What is expected
Each entry must be restated word for word, with nothing omitted.

Extracted information
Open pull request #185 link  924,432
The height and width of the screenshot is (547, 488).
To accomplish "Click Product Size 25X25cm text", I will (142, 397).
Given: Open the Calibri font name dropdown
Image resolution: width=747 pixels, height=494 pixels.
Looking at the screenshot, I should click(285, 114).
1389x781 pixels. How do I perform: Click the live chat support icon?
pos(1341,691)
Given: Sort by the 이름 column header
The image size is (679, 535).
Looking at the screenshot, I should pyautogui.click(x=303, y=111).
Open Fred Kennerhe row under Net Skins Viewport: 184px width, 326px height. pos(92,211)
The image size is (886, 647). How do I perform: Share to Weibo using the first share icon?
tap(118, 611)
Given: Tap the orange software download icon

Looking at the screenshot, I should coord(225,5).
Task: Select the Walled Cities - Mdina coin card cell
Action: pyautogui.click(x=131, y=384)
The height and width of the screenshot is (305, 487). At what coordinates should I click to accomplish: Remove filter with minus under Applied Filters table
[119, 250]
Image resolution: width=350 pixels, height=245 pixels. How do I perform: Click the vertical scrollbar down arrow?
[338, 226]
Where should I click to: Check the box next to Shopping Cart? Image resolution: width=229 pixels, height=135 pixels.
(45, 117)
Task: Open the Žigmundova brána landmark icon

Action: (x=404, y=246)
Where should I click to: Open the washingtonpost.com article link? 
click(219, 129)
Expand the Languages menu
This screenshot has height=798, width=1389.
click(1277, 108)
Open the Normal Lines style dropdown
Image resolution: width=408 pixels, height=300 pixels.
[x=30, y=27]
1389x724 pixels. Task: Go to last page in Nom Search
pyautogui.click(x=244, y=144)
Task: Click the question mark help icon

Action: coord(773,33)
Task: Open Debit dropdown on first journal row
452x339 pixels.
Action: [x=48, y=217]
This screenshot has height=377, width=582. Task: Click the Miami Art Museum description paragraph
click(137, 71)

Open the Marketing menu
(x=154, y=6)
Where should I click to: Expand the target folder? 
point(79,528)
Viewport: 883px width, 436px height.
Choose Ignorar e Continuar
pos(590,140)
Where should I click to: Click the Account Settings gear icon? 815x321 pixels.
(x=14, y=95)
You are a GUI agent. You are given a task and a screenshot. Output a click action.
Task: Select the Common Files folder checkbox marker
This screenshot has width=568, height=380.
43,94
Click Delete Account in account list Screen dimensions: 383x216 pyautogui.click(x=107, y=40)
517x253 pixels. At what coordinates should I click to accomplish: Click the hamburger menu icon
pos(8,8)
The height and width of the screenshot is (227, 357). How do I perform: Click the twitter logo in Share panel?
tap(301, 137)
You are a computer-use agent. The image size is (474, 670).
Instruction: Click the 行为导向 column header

Exercise solution
Open pull request #185 link  924,432
The height and width of the screenshot is (547, 488).
To accomplish "Click Product Size 25X25cm text", I will (142, 397).
Given: Open the Calibri font name dropdown
Image resolution: width=747 pixels, height=494 pixels.
Looking at the screenshot, I should click(285, 114).
1389x781 pixels. How do I perform: Click the live chat support icon?
pos(1341,691)
Given: Sort by the 이름 column header
The image size is (679, 535).
Looking at the screenshot, I should pyautogui.click(x=303, y=111).
Open Fred Kennerhe row under Net Skins Viewport: 184px width, 326px height. pos(92,211)
The image size is (886, 647). How do I perform: Share to Weibo using the first share icon?
tap(118, 611)
Given: Tap the orange software download icon

Looking at the screenshot, I should coord(225,5).
Task: Select the Walled Cities - Mdina coin card cell
Action: pyautogui.click(x=131, y=384)
The height and width of the screenshot is (305, 487). At what coordinates should I click to accomplish: Remove filter with minus under Applied Filters table
[119, 250]
Image resolution: width=350 pixels, height=245 pixels. How do I perform: Click the vertical scrollbar down arrow?
[338, 226]
Where should I click to: Check the box next to Shopping Cart? Image resolution: width=229 pixels, height=135 pixels.
(45, 117)
Task: Open the Žigmundova brána landmark icon

Action: (x=404, y=246)
Where should I click to: Open the washingtonpost.com article link? 
click(219, 129)
Expand the Languages menu
This screenshot has height=798, width=1389.
click(1277, 108)
Open the Normal Lines style dropdown
Image resolution: width=408 pixels, height=300 pixels.
[x=30, y=27]
1389x724 pixels. Task: Go to last page in Nom Search
pyautogui.click(x=244, y=144)
Task: Click the question mark help icon

Action: coord(773,33)
Task: Open Debit dropdown on first journal row
452x339 pixels.
Action: [x=48, y=217]
This screenshot has height=377, width=582. Task: Click the Miami Art Museum description paragraph
click(137, 71)

Open the Marketing menu
(x=154, y=6)
Where should I click to: Expand the target folder? 
point(79,528)
Viewport: 883px width, 436px height.
Choose Ignorar e Continuar
pos(590,140)
Where should I click to: Click the Account Settings gear icon? 815x321 pixels.
(x=14, y=95)
You are a GUI agent. You are given a task and a screenshot. Output a click action.
Task: Select the Common Files folder checkbox marker
This screenshot has width=568, height=380.
43,94
Click Delete Account in account list Screen dimensions: 383x216 pyautogui.click(x=107, y=40)
517x253 pixels. At what coordinates should I click to accomplish: Click the hamburger menu icon
pos(8,8)
The height and width of the screenshot is (227, 357). How do I perform: Click the twitter logo in Share panel?
tap(301, 137)
You are a computer-use agent. The image size is (474, 670).
Instruction: Click the 行为导向 column header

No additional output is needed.